start WORKING DATA

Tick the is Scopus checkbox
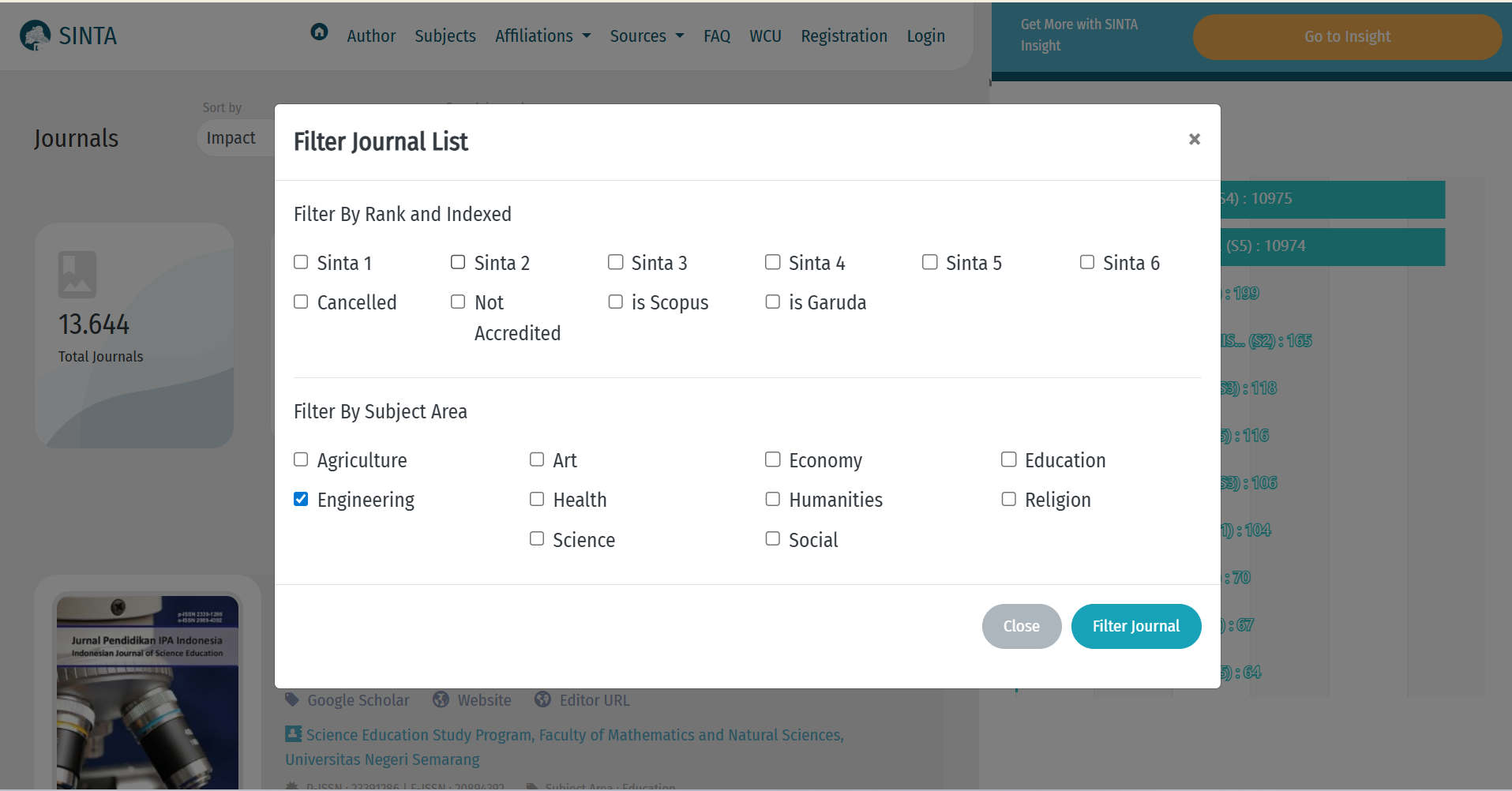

end WORKING DATA
start WORKING DATA

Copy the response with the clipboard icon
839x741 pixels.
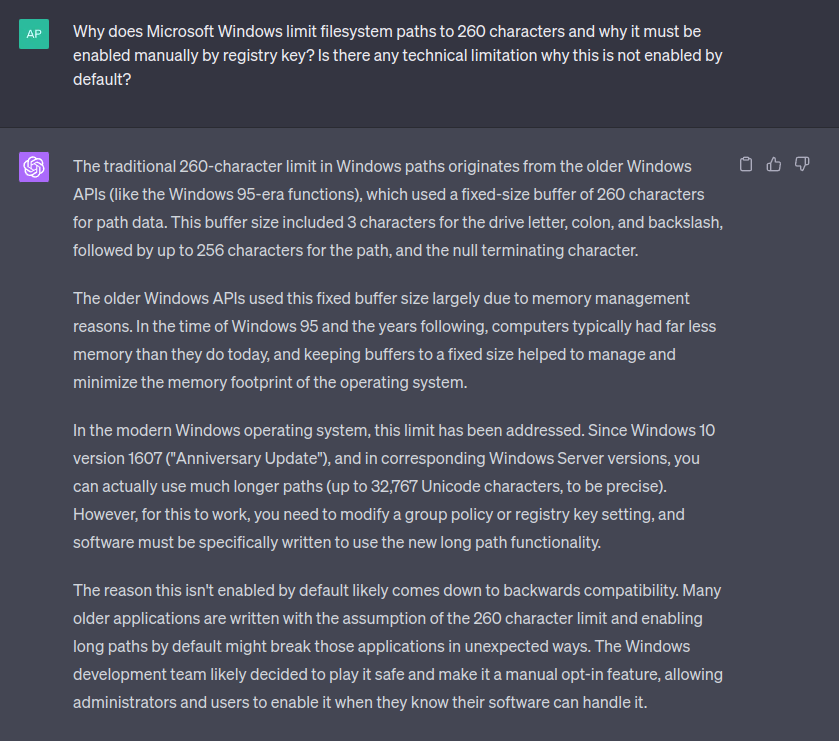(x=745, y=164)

end WORKING DATA
start WORKING DATA

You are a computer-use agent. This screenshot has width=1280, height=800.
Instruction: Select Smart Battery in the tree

end WORKING DATA

— STATED EXERCISE —
Please list each line from the rows above that contains the word "Select".

— TASK ANSWER —
Instruction: Select Smart Battery in the tree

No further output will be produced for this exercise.